Mann tanzt! Nach diesem Motto beginnen die Tanztage: Die einzige Frau am Eröffnungsabend – sie war eigentlich überflüssig. In die 13. Runde geht das Festival für den choreografischen Nachwuchs mittlerweile: Junge Talente stellen sich vor, und das Publikum stömt in Scharen herbei, um die nächste Generation in Augenschein zu nehmen.

Längst sind die Tanztage Berlin ein liebgewordenes Ritual, um mit der von Barbara Friedrich kuratierten Reihe ins neue Jahr zu starten. Und auch diesmal drängt sich eine gut gelaunte kosmopolitische Menge in den Sophiensälen, hat doch so manch hoffnungsvolle Karriere bei den Tanztagen begonnen – man denke nur an Christoph Winkler oder die Gruppe Two Fish, die im Februar mit neuen Arbeiten aufwarten.

Noch jünger: So benennt Leiterin Barbara Friedrich die aktuelle Tendenz. Diesmal sind nicht nur bekannte Namen wie Ludger Orlok und Anja Hempel vertreten, sondern auch Choreografie-Studenten der „Ernst Busch“Schauspielschule. Den Abschluss am 14. und 15. Januar markiert das internationale Tourprojekt Dance Roads: Sieben Kompagnien aus sieben Ländern machen Tournee-Station in Berlin. Auch die Künstler des Eröffnungsabends haben bereits eine erfolgreiche Tänzerkarriere hinter sich: Grayson Milwood kennt man aus dem Ensemble von Sasha Waltz, seine Mitstreiter in „Lawn“ sind Vincent Crowley und Gavin Webber - auch sie haben bereits mit namhaften Choreografen zusammengearbeitet.

Die drei von der Tanzstelle nennen sich Splinter Group: eine Männer-WG. In einem Berliner Mietshaus wartet das Grauen auf sie. Der Schrecken kommt auf vier Beinen daher, in Gestalt fetter Kakerlaken. Bevor sie endlich in die Schublade des wackeligen Küchentischs gesperrt werden, kommt es zu ersten Panikattacken im Publikum – dabei handelt es sich nicht um illegale Untermieter der Sophiensäle, sondern um ZuchtExemplare aus einer Zoohandlung. Das Verdrängte lauert in „Lawn“ unter den Tapeten und im Wandschrank; Alpträume von Riesenameisen bedrängen den mit Frischhaltefolie an den Küchenstuhl gefesselten Mieter, in jedem Nachbarn steckt ein Körperfresser. Ihre Berliner Mietererfahrungen haben die drei zu einem ironischen Spiel mit den Trivialmythen des Horrorgenres inspiriert.

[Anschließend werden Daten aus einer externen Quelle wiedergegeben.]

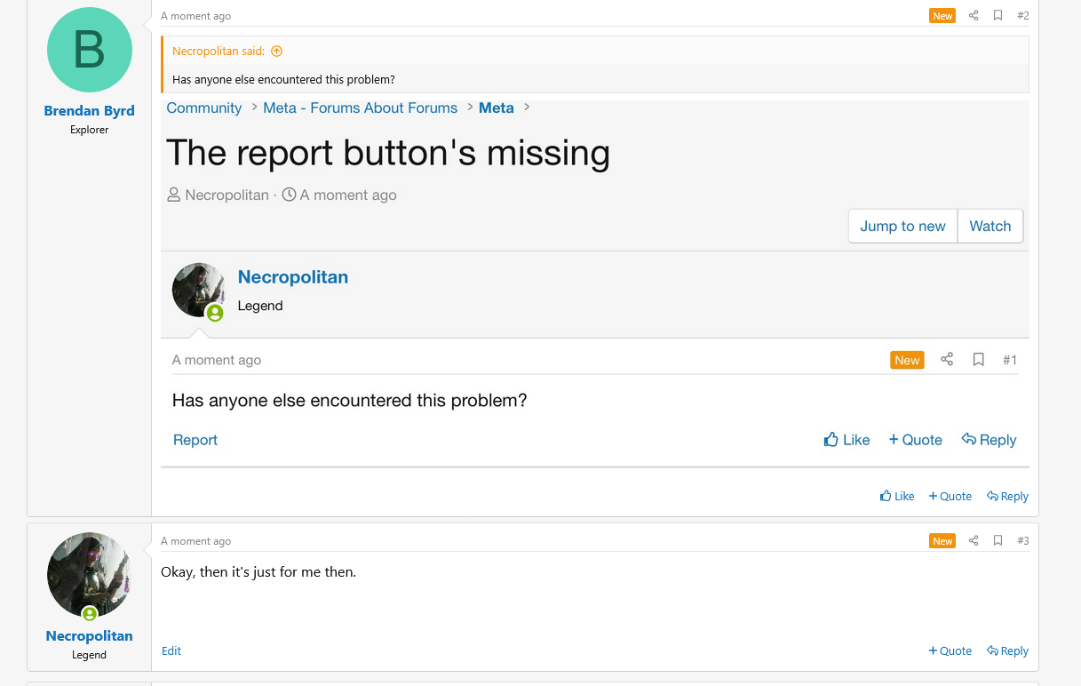The width and height of the screenshot is (1081, 686).
Task: Open the Community breadcrumb link
Action: (204, 108)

Florian Bilbao legt mit „Loslassen“ eine persönliche Studie vor. Zu Beginn deutet er ein paar Ballettposen an – eine Körperdisziplin, von der er sich freitanzen möchte. Doch Graciellea, die Unerbittliche, rollt einen Spiegel über die Bühne. Mit dem Lächeln einer Zuchtmeisterin zwingt sie ihn ins Spiegel-Stadium zurück. Hans-Werner Klohe kann sich stattdessen in den Augen der Betrachter spiegeln: Der ephebenhafte Tänzer zieht die Blicke auf sich. Mit „narziss 04“ legt er seine fünfte choreografische Arbeit vor: Der Narziss des Jahres 2004 ist ein androgyner Jeansboy, wie aus einem Hochglanzmagazin entsprungen. Auf einem Laufsteg, zum Greifen nah, und per Video vollzieht sich seine Verwandlung zum öffentlichen Mann. Von fern zitiert Klohe den antiken Mythos. Erst provoziert Narziss die Blicke, am Ende ist er ihnen ausgeliefert. Beeindruckend der schöne Ernst, mit dem Hans Werne Klohe aller Eitelkeit entgegensteuert.

Tanztage Berlin, Sophiensäle, bis 15.1.